GreenMedInfo tell us that: “Sunscreens containing para-aminobenzoic acid (PABa) and benzophenones are the biggest culprits, causing not only skin irritations and allergies but generating cell-damaging free radicals when exposed to sunlight.”
They go on to say that:
“The five chemicals to avoid in any skin preparation are:
1. Para-aminobenzoic acid (PABA), including octyl-dimethyl PABA
2. Benzophenones, especially benzophenone-3
3. Cinnamates, namely octyl-methoxycinnamate (OMC)
5. 4-methyl-benzylidene camphor (4-MBC)
PABa is most likely to cause skin irritations. The remaining four contain estrogenic properties, potentially disrupting hormone production and negatively affecting brain development and reproductive function. And parabens, which are antibacterial preservatives, used in cosmetics and found in over 60 percent of commercially available sunscreens, migrate through the body and are found in breast cancer cells and in the male reproductive system.”
26 seconds is all it takes
If you are still in the habit of using sunscreens both for yourself and for children, perhaps this might persuade you to re-think, remembering that those toxic chemicals are quickly absorbed through the skin – so quickly that it only takes 26 seconds (from the time you apply) for traces of those chemicals to be found in every organ of your body.
Children are even more vulnerable to the toxins in sunscreen and elsewhere
This is because of their sensitive skin and their immature immune systems. So please give it some thought and build up your vitamin D levels and your sunlight exposure by spending up to 20 minutes in the sun with as much skin exposed as possible until it starts to show the slightest tinge of pink, remembering that the darker your skin the longer you need. Then is the time – not to put on sunscreen – but to cover up or to move into the shade. The best sunscreen is a hat and a shirt. No chemicals to absorb through the skin, no questions about whether they work.

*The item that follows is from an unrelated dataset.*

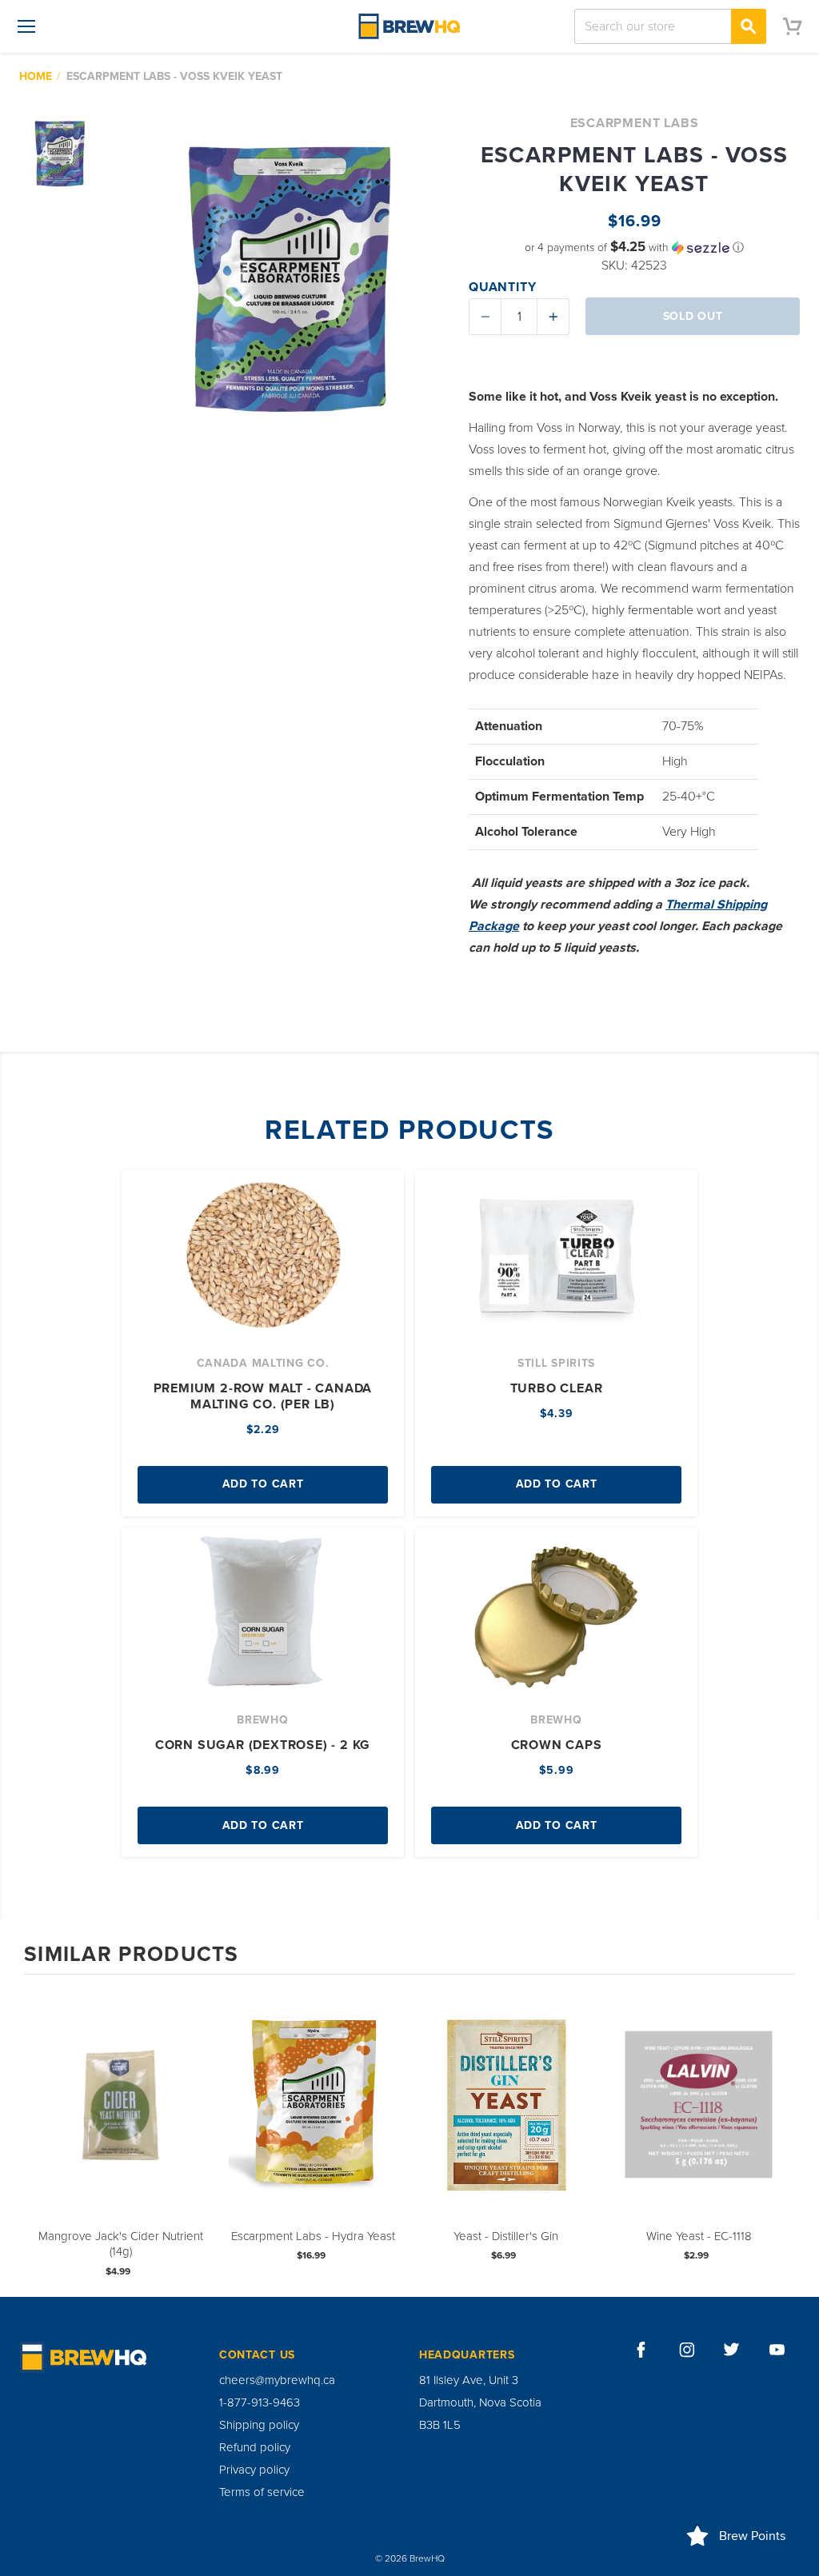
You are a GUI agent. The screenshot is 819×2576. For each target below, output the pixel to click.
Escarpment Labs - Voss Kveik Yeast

The optimum time for sunlight is during the 2 hours either side of midday. Gradually increase sunlight exposure and above all avoid sunburn – that is where the danger lies. If you need to put on protection, look for a sunscreen made with pure natural ingredients. What you put inside you is important too – antioxidants, coconut oil, lots of summer berries and a good balance of omega 3 and 6 fatty acids.
Keep an eye on your vitamin D levels by regular testing, supplementing with D3 if necessary.